The fine print: AngelList handles the back office work (setting up funds, tax filings, K-1s, etc.) for syndicates and gets a 5% carry. The lead angel gets a 15% carry.* A “carry” is a percentage of the gain: If you invested $10,000 as a syndicate and it turned into $100,000, there would be a gain of $90,000. AngelList takes 5% of that $90,000, and the lead angel takes 15% of that $90,000. The rest goes to the backers.
* Some places say the lead investor sets his or her own carry, others say it’s 15%. AngelList FAQ doesn’t specify a 15% carry, it appears to be up to the lead investor.
We aren’t in Silicon Valley, so why should we care?
1) As David Cummings has said, this is a great opportunity for cities like Atlanta, giving startup investors that don’t want to set up a full blown fund the deal flow, guidance, and skin in the game that a lead investor provides. This is a win-win for the local startup ecosystem.
2) The investment world has flattened and startups now have an opportunity to get in front of angels who may have previously only focused on the Valley, New York, or Boston (if you’ve followed the guidelines on how to create a bang-up profile). In the same vein, investors looking for super specific technologies or industries can find startups working in specific areas.
3) As a startup with a Syndicator, you have the opportunity to raise a larger round with more valuable partners. As Sundeep Ahuja explains, if you’re raising an angel or Series A round in the next few months, AngelList Syndicates is absolutely worth exploring. Figure out the best person to take your story to AngelList and raise value-add capital on your behalf, and get them to Syndicate an allocation.
4) Accelerators can also raise money on the platform and distribute to all companies in the program.

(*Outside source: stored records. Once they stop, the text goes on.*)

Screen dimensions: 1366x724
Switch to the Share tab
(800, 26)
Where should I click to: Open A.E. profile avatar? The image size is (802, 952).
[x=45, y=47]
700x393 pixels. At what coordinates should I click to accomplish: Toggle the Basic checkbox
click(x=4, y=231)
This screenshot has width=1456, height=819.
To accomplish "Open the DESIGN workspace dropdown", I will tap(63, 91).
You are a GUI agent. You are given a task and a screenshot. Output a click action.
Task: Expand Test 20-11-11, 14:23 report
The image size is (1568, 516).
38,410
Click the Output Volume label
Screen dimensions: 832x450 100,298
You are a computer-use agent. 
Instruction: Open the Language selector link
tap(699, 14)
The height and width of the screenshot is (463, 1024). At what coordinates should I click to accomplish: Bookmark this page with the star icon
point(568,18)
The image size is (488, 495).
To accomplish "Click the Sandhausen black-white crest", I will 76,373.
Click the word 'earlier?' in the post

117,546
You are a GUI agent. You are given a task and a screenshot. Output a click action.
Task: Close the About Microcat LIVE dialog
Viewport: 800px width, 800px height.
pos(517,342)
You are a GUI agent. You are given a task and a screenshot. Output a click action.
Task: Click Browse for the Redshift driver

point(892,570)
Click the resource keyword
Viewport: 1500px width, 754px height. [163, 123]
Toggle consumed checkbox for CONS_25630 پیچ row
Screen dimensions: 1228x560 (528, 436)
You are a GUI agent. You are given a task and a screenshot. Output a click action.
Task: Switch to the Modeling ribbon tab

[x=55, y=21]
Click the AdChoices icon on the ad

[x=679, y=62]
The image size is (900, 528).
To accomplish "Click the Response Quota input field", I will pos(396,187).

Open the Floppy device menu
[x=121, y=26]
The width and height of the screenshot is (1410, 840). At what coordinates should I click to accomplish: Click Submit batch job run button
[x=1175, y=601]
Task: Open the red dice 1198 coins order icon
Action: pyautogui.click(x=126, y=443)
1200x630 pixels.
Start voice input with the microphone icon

AngelPad, for example, has raised more than $1 million on the platform for 12 companies. This could mean larger seed investment for startups being accelerated or incubated.
5) AngelList location summaries give a good snapshot of the size of a city’s startup ecosystem. One of our goals at Atlanta Tech Village is to pull Atlanta into a top five startup city in the U.S. Listing companies on AngelList immediately puts them into the national spotlight, in turn highlighting all of the awesomeness that is happening in Atlanta.
Creating and launching a profile is easy, but take the time to read and follow the guidelines suggested here and here to make a big entrance. There are ways to push your company profile to the top of the pile based on high-quality people wanting to work for you, high-quality investors wanting to invest, number of followers and referrers, etc. Now go, young founder, go and make your AngelList profile!